Texas
How Central Bank of Denver, N.A. v. First Interstate Bank of Denver, N.A. applies in Texas: state-specific rules, key cases, and bar exam notes for Securities Regulation.
Texas adheres to the principles established in Central Bank, which hold that aiding and abetting liability under the Texas Securities Act requires a showing of actual knowledge of the fraud. The Texas courts emphasize the necessity of a defendant's direct involvement in misleading actions to sustain such claims.
Under the Texas Securities Act, aiding and abetting liability requires proof of the defendant's actual knowledge of the fraudulent acts and direct participation that goes beyond mere inaction.
The court held that a defendant can be liable for aiding and abetting if they knowingly assisted in the fraud, mirroring the precedent set in Central Bank.
This case reinforced Central Bank's principle by requiring actual knowledge of the fraud for aiding and abetting claims under Texas law.
Established that under Texas law, mere participation without knowledge does not suffice for aiding and abetting liability.

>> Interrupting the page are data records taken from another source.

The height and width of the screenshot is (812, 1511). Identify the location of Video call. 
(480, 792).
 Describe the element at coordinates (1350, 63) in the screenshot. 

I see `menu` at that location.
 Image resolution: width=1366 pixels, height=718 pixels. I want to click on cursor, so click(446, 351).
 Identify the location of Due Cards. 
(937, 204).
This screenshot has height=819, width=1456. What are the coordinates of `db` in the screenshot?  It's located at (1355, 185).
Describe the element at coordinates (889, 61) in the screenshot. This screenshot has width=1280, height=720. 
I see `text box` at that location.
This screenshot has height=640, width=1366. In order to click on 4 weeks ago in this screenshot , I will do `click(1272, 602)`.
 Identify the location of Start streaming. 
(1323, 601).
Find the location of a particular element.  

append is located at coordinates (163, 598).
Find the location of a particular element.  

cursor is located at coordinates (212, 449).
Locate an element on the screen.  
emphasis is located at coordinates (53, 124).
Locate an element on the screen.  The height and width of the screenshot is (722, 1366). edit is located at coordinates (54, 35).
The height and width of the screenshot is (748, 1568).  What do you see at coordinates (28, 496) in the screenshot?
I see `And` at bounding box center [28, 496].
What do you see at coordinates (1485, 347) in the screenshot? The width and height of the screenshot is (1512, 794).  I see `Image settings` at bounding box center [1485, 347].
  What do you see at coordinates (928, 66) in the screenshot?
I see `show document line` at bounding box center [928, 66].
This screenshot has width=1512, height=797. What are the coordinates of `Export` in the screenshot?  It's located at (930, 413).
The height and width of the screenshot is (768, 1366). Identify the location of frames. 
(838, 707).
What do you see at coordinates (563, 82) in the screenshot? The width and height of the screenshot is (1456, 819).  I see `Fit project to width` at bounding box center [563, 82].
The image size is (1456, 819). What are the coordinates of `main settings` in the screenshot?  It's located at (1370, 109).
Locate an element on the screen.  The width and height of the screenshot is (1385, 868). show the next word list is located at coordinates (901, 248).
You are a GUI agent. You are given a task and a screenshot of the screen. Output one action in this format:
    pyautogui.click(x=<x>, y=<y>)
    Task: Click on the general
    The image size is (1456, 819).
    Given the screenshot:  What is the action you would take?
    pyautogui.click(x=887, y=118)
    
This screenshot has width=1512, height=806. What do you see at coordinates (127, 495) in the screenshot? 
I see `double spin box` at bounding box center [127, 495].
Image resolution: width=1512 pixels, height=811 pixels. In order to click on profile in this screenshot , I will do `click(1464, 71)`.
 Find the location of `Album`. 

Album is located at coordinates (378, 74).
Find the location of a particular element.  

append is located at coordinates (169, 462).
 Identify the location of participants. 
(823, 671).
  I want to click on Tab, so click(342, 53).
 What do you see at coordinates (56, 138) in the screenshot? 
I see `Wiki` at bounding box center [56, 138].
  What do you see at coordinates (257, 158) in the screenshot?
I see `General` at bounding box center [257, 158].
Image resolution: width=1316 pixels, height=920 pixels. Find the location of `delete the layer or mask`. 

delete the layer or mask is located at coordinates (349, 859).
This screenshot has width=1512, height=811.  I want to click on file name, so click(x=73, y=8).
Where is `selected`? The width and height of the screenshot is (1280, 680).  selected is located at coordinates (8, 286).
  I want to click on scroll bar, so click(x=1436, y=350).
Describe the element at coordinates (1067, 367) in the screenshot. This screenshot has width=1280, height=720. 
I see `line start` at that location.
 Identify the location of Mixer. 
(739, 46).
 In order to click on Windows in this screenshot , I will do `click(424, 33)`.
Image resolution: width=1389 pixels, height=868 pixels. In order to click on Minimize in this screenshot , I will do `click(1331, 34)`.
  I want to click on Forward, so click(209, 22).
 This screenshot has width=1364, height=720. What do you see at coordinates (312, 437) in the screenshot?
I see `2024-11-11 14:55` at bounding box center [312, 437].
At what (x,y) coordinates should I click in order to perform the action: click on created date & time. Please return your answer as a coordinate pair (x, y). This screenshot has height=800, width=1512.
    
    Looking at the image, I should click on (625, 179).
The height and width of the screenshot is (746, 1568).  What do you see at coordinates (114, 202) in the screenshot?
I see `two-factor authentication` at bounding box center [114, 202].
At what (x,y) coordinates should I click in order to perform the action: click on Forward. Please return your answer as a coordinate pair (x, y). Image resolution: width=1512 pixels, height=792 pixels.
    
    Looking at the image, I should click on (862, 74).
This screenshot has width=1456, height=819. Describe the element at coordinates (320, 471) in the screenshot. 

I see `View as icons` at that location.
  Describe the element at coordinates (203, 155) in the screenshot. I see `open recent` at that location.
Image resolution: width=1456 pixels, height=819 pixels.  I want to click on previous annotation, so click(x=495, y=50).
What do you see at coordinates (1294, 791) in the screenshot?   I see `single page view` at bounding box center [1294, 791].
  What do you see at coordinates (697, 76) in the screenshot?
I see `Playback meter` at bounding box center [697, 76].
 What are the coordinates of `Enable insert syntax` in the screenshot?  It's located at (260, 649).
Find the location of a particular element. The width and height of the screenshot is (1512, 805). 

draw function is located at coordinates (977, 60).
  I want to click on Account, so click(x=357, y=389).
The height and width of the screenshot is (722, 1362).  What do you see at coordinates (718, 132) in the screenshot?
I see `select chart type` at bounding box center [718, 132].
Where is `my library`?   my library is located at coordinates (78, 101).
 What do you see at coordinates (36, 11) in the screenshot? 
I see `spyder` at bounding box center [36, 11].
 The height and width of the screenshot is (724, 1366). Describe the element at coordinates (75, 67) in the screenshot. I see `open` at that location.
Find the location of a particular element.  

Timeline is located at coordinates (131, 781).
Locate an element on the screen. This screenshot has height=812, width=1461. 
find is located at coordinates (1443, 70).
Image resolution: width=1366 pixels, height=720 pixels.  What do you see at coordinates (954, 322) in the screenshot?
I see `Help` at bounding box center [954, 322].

Texas law mirrors the federal standard set forth in Central Bank, necessitating actual knowledge for aiding and abetting claims. However, Texas may impose additional specific requirements under state statutes that further delineate the responsibilities of non-direct participants in securities fraud.
Understanding the principles of aiding and abetting liability in securities cases is critical for the Texas bar exam, particularly the emphasis on actual knowledge and participation in fraudulent conduct.